Magnetic field coherence length impacts halo morphology and brightness profiles.

Accounting for realistic coherence lengths alleviates model-observation tension.

Halo asymmetry is less pronounced after instrument point spread function smoothing.

Abstract

The slow particle diffusion in pulsar halos, inferred from TeV gamma-ray surface brightness profiles, is attributed to cross-field diffusion under the anisotropic diffusion model. This model assumes sub-Alfv\'enic interstellar turbulence in the surrounding medium of the pulsar and a rough alignment of the line-of-sight of observers towards the pulsars with the local mean magnetic field direction in the halo. In this model, the expected morphology of a pulsar halo is highly dependent on the properties of the interstellar magnetic field. We investigate the anisotropic diffusion of electron-positron pairs across multiple coherence of magnetic fields in pulsar halos in this work. We focus particularly on their influences on the predicted gamma-ray surface brightness profile and the asymmetry of the halo's morphology, as well as the observational expectations by the Large High Altitude Air Shower Observatory (LHAASO). Our results indicate that the requirement of a specific magnetic field geometry can be alleviated when accounting for a limited (and realistic) coherence length of the magnetic field in the model.
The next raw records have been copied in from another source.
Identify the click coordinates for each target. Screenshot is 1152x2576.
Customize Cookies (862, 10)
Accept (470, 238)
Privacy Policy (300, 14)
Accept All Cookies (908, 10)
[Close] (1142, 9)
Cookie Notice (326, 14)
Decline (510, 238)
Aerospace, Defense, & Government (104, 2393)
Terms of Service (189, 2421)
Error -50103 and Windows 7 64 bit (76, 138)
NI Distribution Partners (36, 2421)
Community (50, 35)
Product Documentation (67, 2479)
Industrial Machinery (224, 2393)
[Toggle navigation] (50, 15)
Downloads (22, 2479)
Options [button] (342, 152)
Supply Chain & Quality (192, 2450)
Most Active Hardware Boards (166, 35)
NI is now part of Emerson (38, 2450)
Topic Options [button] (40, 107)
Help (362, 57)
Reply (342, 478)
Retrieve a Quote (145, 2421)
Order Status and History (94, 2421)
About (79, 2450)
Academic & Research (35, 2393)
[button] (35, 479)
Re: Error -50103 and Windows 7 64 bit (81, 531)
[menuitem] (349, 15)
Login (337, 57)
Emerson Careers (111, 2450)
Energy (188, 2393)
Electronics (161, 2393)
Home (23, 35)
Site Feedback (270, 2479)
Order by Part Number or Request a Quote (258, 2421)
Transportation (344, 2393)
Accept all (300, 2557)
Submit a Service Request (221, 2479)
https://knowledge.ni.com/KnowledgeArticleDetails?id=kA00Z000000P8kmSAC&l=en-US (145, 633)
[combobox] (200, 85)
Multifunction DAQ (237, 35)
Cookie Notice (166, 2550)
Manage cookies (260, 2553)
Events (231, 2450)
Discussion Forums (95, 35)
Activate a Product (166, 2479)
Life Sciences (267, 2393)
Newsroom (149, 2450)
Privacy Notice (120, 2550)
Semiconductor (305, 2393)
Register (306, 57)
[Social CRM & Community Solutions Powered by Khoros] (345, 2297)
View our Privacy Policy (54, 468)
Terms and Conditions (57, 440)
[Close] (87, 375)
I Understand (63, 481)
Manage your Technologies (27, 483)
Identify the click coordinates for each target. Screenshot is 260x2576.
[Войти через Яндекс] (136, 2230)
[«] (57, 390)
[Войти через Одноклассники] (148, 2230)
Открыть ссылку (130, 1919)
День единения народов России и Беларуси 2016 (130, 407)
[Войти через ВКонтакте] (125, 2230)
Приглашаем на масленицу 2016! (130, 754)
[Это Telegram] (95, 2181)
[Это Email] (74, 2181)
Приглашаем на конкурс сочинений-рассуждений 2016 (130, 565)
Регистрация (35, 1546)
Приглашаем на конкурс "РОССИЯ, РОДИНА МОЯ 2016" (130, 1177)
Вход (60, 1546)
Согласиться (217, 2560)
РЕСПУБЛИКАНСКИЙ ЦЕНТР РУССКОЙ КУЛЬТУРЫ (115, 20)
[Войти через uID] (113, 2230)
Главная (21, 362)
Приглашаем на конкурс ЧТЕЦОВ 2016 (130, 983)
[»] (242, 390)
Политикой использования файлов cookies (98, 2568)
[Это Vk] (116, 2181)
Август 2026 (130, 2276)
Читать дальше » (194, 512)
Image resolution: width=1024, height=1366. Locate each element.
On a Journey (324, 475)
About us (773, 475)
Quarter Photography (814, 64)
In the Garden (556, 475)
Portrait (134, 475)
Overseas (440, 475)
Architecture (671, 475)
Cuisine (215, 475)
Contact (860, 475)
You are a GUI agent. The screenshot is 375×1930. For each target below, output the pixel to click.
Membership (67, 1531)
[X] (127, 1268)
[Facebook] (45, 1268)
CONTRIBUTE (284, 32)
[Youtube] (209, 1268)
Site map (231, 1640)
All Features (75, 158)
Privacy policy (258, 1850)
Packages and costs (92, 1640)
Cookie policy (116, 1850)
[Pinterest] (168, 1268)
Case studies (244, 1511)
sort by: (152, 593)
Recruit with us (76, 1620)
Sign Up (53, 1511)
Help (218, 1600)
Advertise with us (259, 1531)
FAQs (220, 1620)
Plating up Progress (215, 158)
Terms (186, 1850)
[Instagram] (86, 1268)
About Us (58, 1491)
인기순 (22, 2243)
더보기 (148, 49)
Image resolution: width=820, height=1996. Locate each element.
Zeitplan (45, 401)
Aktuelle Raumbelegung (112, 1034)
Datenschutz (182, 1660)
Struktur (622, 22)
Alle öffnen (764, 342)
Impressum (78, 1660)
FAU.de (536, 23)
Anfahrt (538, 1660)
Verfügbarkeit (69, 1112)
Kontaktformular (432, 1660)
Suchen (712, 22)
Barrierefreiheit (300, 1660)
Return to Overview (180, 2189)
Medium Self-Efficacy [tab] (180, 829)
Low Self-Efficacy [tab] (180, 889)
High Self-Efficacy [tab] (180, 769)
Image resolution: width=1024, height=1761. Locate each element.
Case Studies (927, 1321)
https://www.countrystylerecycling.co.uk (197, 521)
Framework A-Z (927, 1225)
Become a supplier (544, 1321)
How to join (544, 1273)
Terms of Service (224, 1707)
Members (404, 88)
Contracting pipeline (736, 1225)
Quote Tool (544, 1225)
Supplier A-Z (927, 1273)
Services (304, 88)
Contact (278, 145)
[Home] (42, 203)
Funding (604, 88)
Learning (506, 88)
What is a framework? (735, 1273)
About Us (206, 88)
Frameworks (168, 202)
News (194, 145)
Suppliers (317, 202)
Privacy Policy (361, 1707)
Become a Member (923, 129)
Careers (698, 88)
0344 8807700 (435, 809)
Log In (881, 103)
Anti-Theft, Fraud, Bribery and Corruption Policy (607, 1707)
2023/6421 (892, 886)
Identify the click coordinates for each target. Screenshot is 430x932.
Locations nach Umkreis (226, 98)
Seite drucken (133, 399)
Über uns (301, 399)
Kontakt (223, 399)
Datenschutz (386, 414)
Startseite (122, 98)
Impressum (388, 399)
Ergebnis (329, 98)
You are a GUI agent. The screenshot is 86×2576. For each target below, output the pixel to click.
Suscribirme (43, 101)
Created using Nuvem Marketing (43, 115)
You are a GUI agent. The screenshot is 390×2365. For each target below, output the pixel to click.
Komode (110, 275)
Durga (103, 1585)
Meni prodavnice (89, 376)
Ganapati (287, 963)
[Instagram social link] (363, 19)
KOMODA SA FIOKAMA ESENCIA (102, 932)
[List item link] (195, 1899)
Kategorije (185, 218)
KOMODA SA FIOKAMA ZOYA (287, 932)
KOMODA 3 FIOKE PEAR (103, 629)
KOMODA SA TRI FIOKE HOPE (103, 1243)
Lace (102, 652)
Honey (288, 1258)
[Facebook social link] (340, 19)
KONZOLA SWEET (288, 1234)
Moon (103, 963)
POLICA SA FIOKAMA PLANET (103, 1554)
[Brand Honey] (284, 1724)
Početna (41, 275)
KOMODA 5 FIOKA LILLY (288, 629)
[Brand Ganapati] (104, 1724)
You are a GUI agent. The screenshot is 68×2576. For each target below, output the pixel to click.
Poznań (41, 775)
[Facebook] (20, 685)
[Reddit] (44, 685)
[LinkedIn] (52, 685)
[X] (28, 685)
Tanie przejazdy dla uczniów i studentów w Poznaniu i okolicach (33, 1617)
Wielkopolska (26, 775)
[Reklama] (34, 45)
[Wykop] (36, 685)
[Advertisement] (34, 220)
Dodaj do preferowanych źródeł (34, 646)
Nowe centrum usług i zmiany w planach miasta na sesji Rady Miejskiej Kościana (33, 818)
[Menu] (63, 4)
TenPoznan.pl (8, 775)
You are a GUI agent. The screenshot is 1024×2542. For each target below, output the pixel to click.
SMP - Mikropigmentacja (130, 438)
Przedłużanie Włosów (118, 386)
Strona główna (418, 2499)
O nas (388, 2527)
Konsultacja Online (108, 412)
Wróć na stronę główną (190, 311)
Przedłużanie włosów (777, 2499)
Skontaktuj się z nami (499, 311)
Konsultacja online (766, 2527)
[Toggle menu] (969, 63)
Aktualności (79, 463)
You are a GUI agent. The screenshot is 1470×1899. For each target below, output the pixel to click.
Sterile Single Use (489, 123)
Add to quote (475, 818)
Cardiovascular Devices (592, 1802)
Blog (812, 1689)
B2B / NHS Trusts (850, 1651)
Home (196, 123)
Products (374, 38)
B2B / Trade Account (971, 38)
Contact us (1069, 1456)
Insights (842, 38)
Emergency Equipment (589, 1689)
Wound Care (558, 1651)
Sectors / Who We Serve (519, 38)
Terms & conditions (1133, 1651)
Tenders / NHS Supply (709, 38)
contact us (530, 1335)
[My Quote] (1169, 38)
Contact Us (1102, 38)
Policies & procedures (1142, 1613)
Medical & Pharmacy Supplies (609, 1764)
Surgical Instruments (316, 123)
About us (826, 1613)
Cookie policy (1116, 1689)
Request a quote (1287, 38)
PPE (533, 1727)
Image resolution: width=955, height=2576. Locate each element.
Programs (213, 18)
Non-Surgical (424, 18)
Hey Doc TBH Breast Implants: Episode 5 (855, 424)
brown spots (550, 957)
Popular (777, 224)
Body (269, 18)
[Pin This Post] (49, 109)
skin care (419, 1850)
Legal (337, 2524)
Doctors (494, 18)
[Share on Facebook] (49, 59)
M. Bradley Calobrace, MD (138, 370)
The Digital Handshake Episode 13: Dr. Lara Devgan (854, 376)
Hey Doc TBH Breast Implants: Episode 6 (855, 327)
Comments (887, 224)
Also, the halo's morphology may appear less asymmetric, especially after being smoothed by the point spread function of instruments. It largely relaxes the tension between the asymmetric morphology of halos predicted by the model and lack of apparent asymmetric halos detected so far. Our findings demonstrate the important influence of the coherence length of interstellar magnetic field on the distribution of particles around their accelerators, and the consequence on the measured source morphology.